Friday, May 19, 2006

Gambling on a Weaker Dollar

NYT Editorial

For some time now, shortsighted lawmakers in Congress have been threatening China with tariffs for what they call its unfair currency practices. The Bush administration, to its credit, has generally resisted the protectionist rant, most notably by refusing to brand China a "currency manipulator" in an official report to Congress last week.

China responded to the administration's responsible policy and diplomatic courtesy this week when it loosened, a bit, the tether that binds the Chinese currency, the yuan, to the dollar. A stronger yuan implies a weaker dollar, as does the general strengthening so far this year of the euro and the yen. By making foreign goods sold here more expensive and American goods sold abroad cheaper, a weaker dollar would, in theory, eventually help reduce the United States' huge trade gap.

The problem is this: unless a falling dollar is paired with reductions in the federal budget deficit, it could do more harm than good by driving up interest rates, perhaps sharply. That's because the foreign investors who finance the administration's "borrow as you go" budget are likely to demand higher returns to invest in a depreciating dollar.

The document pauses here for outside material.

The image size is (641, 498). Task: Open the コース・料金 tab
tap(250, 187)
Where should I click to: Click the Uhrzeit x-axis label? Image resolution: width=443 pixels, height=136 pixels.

But if budget deficits declined over the long run, the government's reduced need to borrow would help keep interest rates low as the dollar depreciated. Then, after a lag, the falling dollar would shrink the trade deficit without risking big increases in interest rates in the process.

Unfortunately, the incessant tax cutting of the past five years precludes any serious attempt to reduce the budget deficit. So to keep interest rates in check as the dollar falls, the administration would have to persuade investors not to believe what they see: a dollar that is declining even as the United States does nothing to curb its borrowing.

That would be a difficult trick even for a Treasury Department that commanded respect. It will be especially difficult for Mr. Bush's Treasury team, which has suffered a diminution of esteem and credibility.

The Bush tax cuts also make it harder for Americans as a nation to bail themselves out of the trade deficit by saving more. Higher personal savings would allow the government to finance its budget deficit without outsized foreign borrowing — another safe route to a cheaper dollar and a smaller trade gap. But the Republicans who control Congress let a tax credit for low-income savers expire this year to free up room in the budget for nearly $70 billion in additional tax cuts for high-income Americans over the near term.

That tax cut bill, signed into law this week by President Bush, also commits an estimated $53 billion through the middle of the century to help those same high earners shift their existing savings into tax shelters. This adds not one cent of new savings and presages big deficits far into the future.

A weakening dollar, on top of intractable budget deficits and a chronic savings shortfall, is a recipe for recession. The question now is whether the country will change direction in time. The portents are not good.